Mid-side is used to affect the stereo width of a mix or master and can be created with some unique routing, or separated using mid-side plugins.
If you want to make your master mid and side you can either use a plugin with mid-sider functionality, or you can use some creative routing. To make my master mid and side I’ll duplicate the master, and use MSED by Voxengo.
With it, I’ll mute the mid on one and the side on the other, and then label my 2 tracks mid and side so I know which is which.
What’s great about this is that I can adjust my stereo width by changing the amplitude of these 2 tracks.
When using a mid-side equalizer, you can attenuate the side’s low end with a high-pass filter to make the lows mono - then cut out the side around 2kHz to make the vocal more focused. I’d also boost the side’s highs with a shelf to expand the high frequencies.
If you want to make the overall track wider or more narrow, alter the output and boost or cut the entire mid or side. Also, you can make any of these bands dynamic to cause program-dependent stereo expansion.
When using a mid-side saturator, I’d separate the signal into 4 bands, and then make the distortion on the lows and high mids occur only on the mid, and the distortion on the low-mid and highs occur on the side. This keeps the signal focused but impressively wide.
This setup makes it so that the distortion on the kick and bass as well as the vocals is centered, making them more powerful. The distortion on the body of the track, as well as the most aggressive frequencies, are spread.
When using a mid-side compressor, you can control the stereo image by determining what gets compressed more, the mid or side.

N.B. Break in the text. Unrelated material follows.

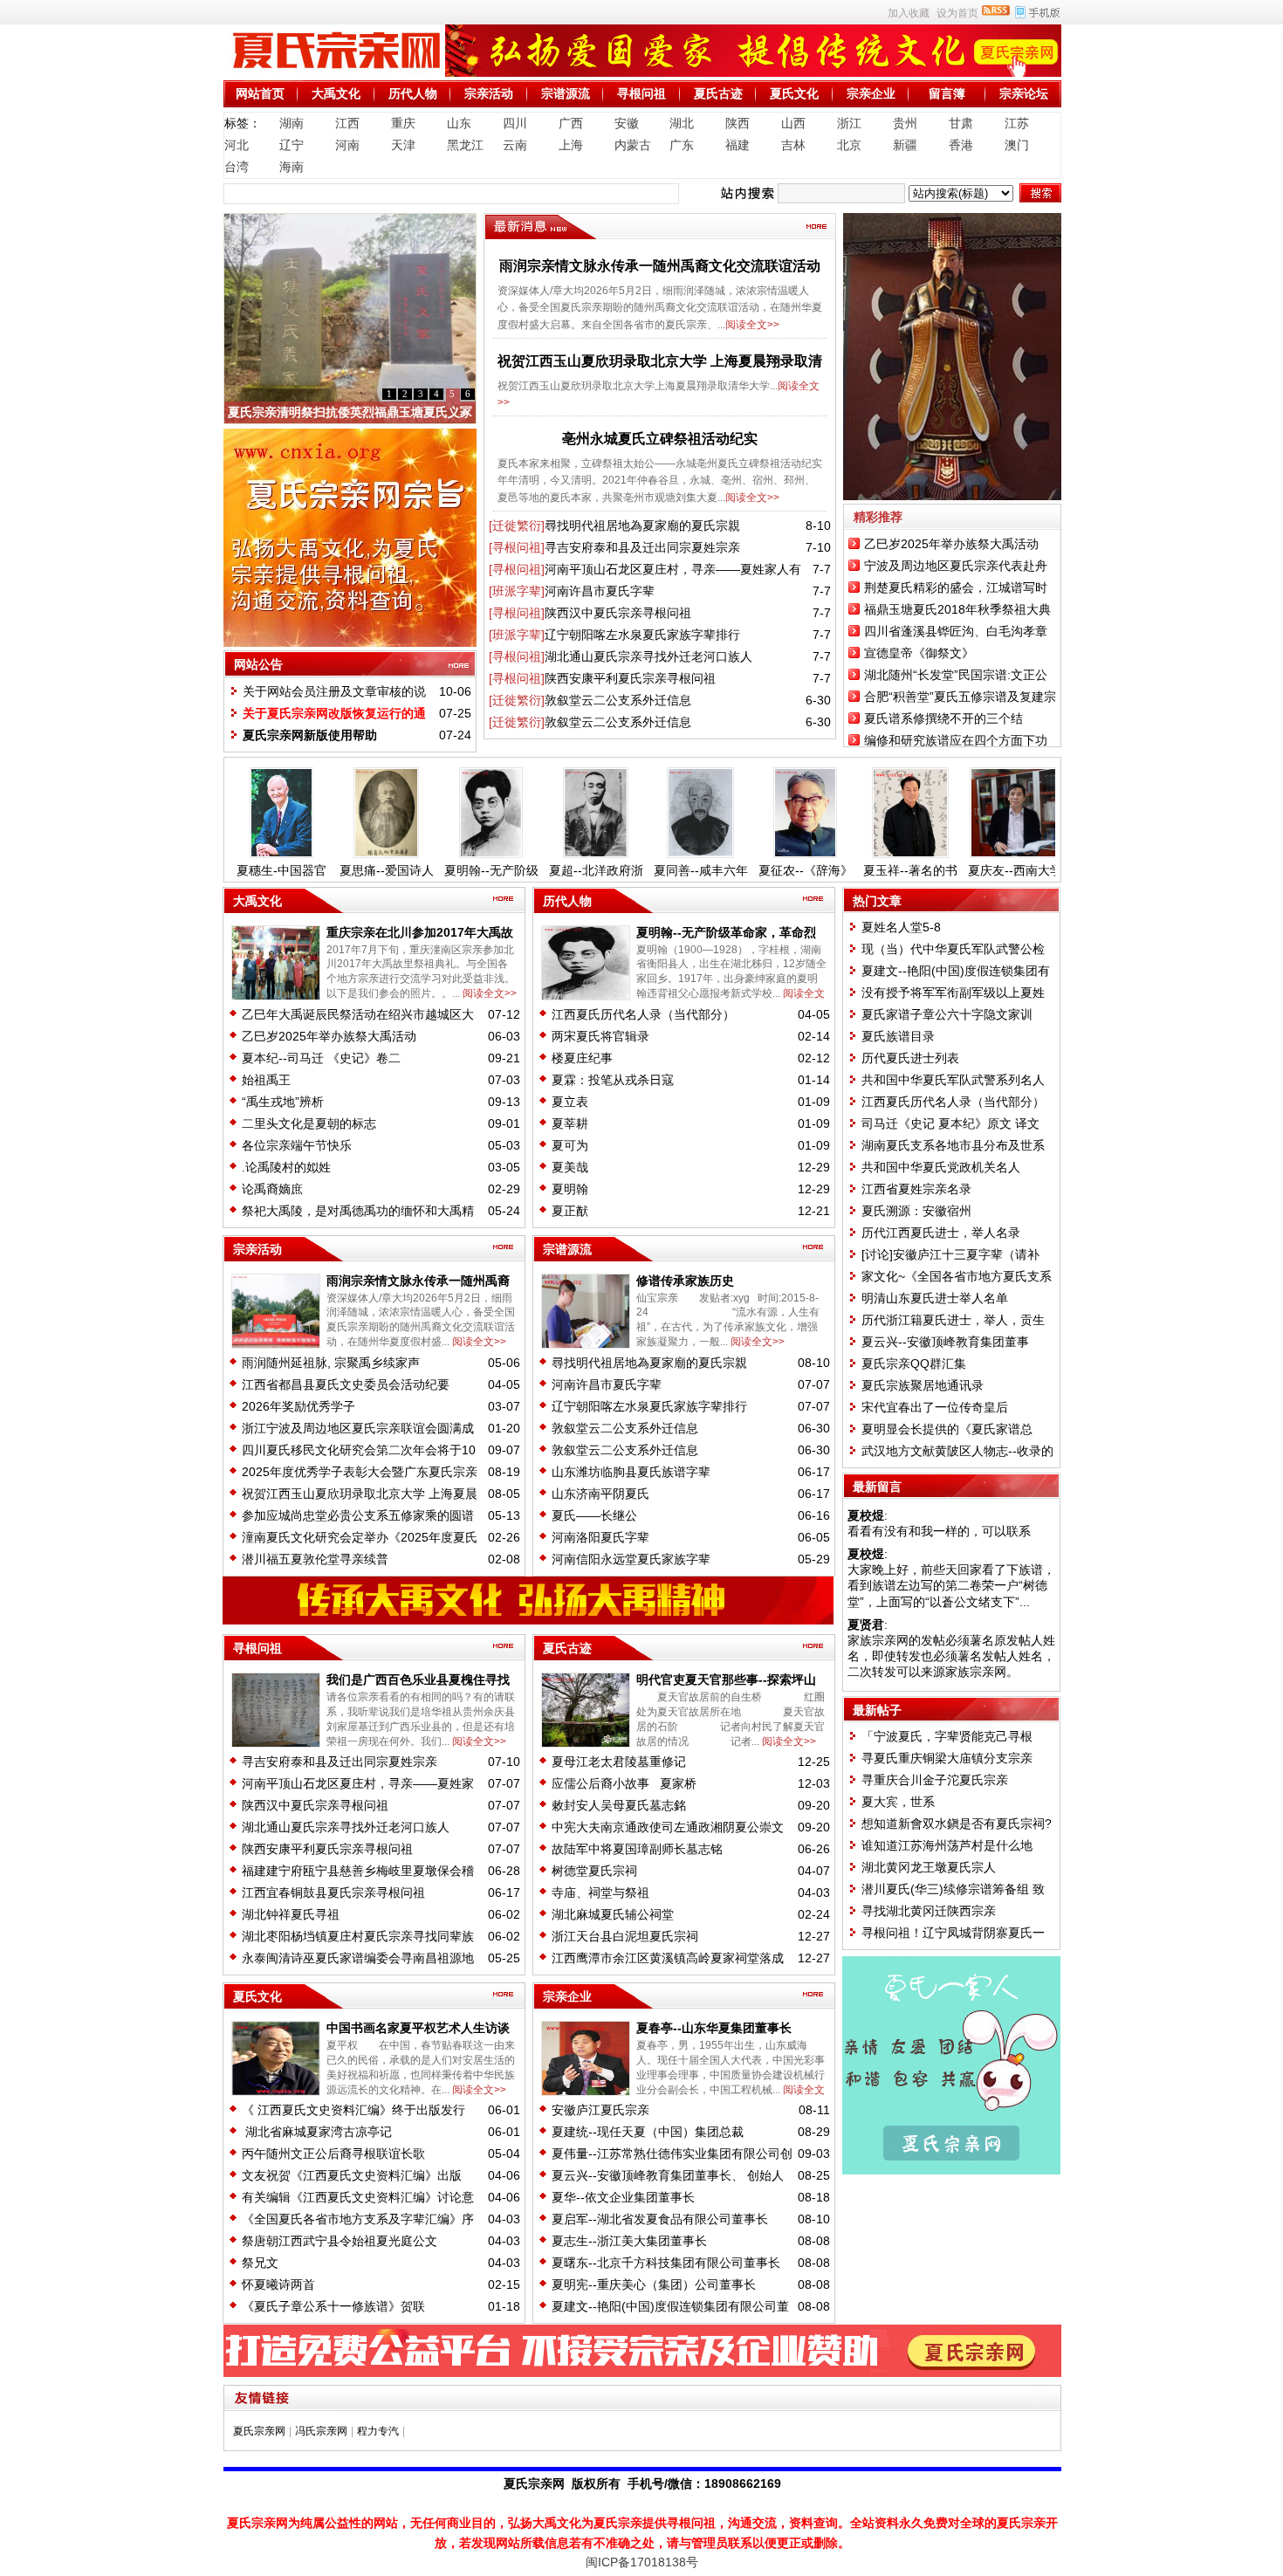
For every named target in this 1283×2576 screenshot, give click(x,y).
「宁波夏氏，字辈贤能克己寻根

To expand the image of your master compress the mid image more, to narrow the image of your master compress the side more.
The default for these compressors will be to compress the mid more, in turn expanding your image - this is probably the intended effect, but alter your settings to cause more compression on the side if wanted.
A multi-band compressor/expander is probably the best plugin for mid-side processing. Expand the side’s highs, and expand the low mids around 400Hz - then expand the mid’s lows around the kick, and 2kHz around the vocal, then adjust the attack and release times to determine its behavior.
What’s great about a multiband expander is that it lets you control both the frequency of your stereo imaging, and the duration of the imaging by altering the attack and release.
Similar to mid-side compression, mid-side limiting will typically cause more compression to the mid-channel - additionally, it isn’t super common to be able to change how this limiting occurs from channel to channel. All you’ll need to do is switch the limiter to mid-side mode.
In most compressors, the monitoring will show the mid-channel on the left, and the side on the right, so keep this in mind when trying to measure how much mid compression and stereo expansion is occurring.